Skip to Main Content

SQL & PL/SQL

Announcement

For appeals, questions and feedback about Oracle Forums, please email oracle-forums-moderators_us@oracle.com. Technical questions should be asked in the appropriate category. Thank you!

Interested in getting your voice heard by members of the Developer Marketing team at Oracle? Check out this post for AppDev or this post for AI focus group information.

Simple SQL query with NOT IN condition is too slow

I have a table MY_TABLE with columns STATUS and MESSAGE_ID. STATUS column has an index on it. The actual data distribution now is the following:

select status, count(*) 
from my_table 
group by status 
order by 2 desc;

STATUS           COUNT(*)
-------------------------
STATUS_7         10580209
STATUS_6            23902
STATUS_5             1504
STATUS_4               48
STATUS_3               17
STATUS_2                8
STATUS_1                5

As you can see, 99.99% of table rows have one of 2 most frequent statuses.

I need to select rows with other 5 statuses:

select message_id
  from my_table
 where status in ('STATUS_1', 'STATUS_2', 'STATUS_3', 'STATUS_4', 'STATUS_5');

This query is executed in 0.05 seconds and has a good plan:

PLAN_TABLE_OUTPUT                                                                                                                                                                                                                                                                                                                                                                                                                                                                                                                                                                                                                                                                                                                                                                                                                                                                                                                                                                                                                                                                                                                                                                                                                                                                                                                                                                                                                                                                                                                                                                                                           
------------------------------------------------------------------------------------------------------
Plan hash value: 1564383627
 
------------------------------------------------------------------------------------------------------
| Id  | Operation                            | Name          | Rows  | Bytes | Cost (%CPU)| Time     |
------------------------------------------------------------------------------------------------------
|   0 | SELECT STATEMENT                     |               |    20 |   320 |     8   (0)| 00:00:01 |
|   1 |  INLIST ITERATOR                     |               |       |       |            |          |
|   2 |   TABLE ACCESS BY INDEX ROWID BATCHED| MY_TABLE      |    20 |   320 |     8   (0)| 00:00:01 |
|*  3 |    INDEX RANGE SCAN                  | STATUS_INDEX  |    20 |       |     7   (0)| 00:00:01 |
------------------------------------------------------------------------------------------------------
 
Query Block Name / Object Alias (identified by operation id):
-------------------------------------------------------------
 
   1 - SEL$1
   2 - SEL$1 / MY_TABLE@SEL$1
   3 - SEL$1 / MY_TABLE@SEL$1
 
Predicate Information (identified by operation id):
---------------------------------------------------
 
   3 - access("STATUS"='STATUS_1' OR "STATUS"='STATUS_2' OR 
              "STATUS"='STATUS_3' OR "STATUS"='STATUS_4' OR 
              "STATUS"='STATUS_5')

▶ **Data extract**
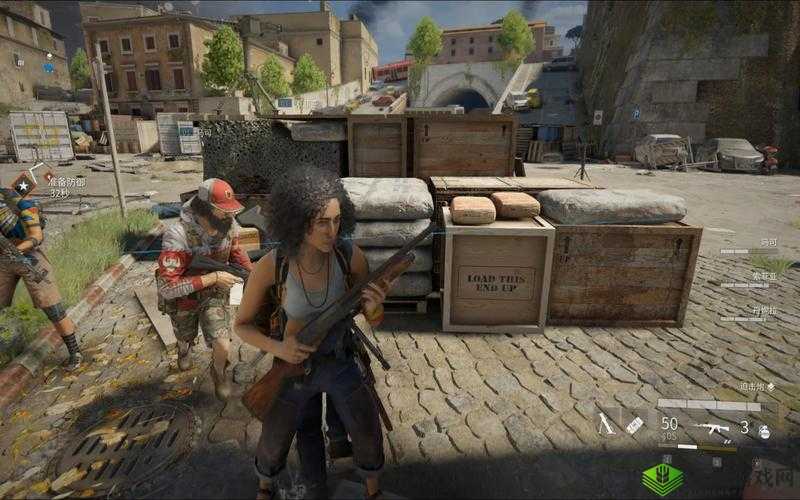Choose the grenade equipment icon

(x=762, y=431)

▶ **Directive**
In the forum thread on the slow NOT IN query, how long does the query that selects rows with the five less frequent statuses take to execute?

▶ **The completed task**
It executes in 0.05 seconds.